Dans la catégorie outils et environnements/framework, deux conférences sortaient nettement du lot. Notamment la toute dernière présentation de NSC, Killing RATs, the Arsenic Framework de Robinson Delaugerre et Adrien Chevalier. Arsenic est un framework d’outils d’analyse destiné à détecter les RATs (remote access tools) qui traitent à la fois les signatures du trafic réseau, l’analyse des échanges et le comportement des machines compromise (notamment des états de la mémoire). La démonstration de Delaugerre et Chevalier montrait Arsenic confronté à une machine infectée par Poison Ivy. Sur un sujet relativement ardu, traitant de l’usage d’une suite d’outils complexe dont le cadre est encore, pour certains aspects, en phase de développement, les deux intervenants ont su réellement captiver l’attention de l’assistance, quitte parfois à utiliser quelques honteux messages subliminaux à propos d’attaques APT « coming from China by foot ». Les amateurs de contrepets apprécieront.

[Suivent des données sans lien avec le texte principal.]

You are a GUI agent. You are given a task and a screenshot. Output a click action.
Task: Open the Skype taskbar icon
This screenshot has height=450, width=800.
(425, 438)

Autre framework, mais orienté développement et analyse, Pythonect est un DSL (Domain-Specific Language) présenté par l’un de ses principaux concepteurs, Itzik Kotler. Le langage est simple, synthétique, et les instructions peuvent être parallélisées. Si la logique un peu particulière du DSL peut légèrement dérouter les habitués de Python, son efficacité séduit immédiatement les nouveaux venus qui n’ont pas à « réapprendre » et oublier d’anciennes habitudes. Itzik Kotler a d’ailleurs développé de cette manière un outil baptisé Small (Simple Malware AnaLysis Language), script chargé de « fouiller » dans les entrailles d’un code nuisible pour en extraire des chaines de caractères signifiantes, des adresses IP, des messages pseudocamouflés. Mais le DSL montre toute sa puissance lorsqu’il est utilisé pour piloter des flux parallèles et effectuer des traitements concurrents pour piloter deux outils d’analyse en python (Nmap par exemple). A récupérer sur Github (git clone git://github.com/ikotler/pythonect.git) et à installer conformément au Readme.rst.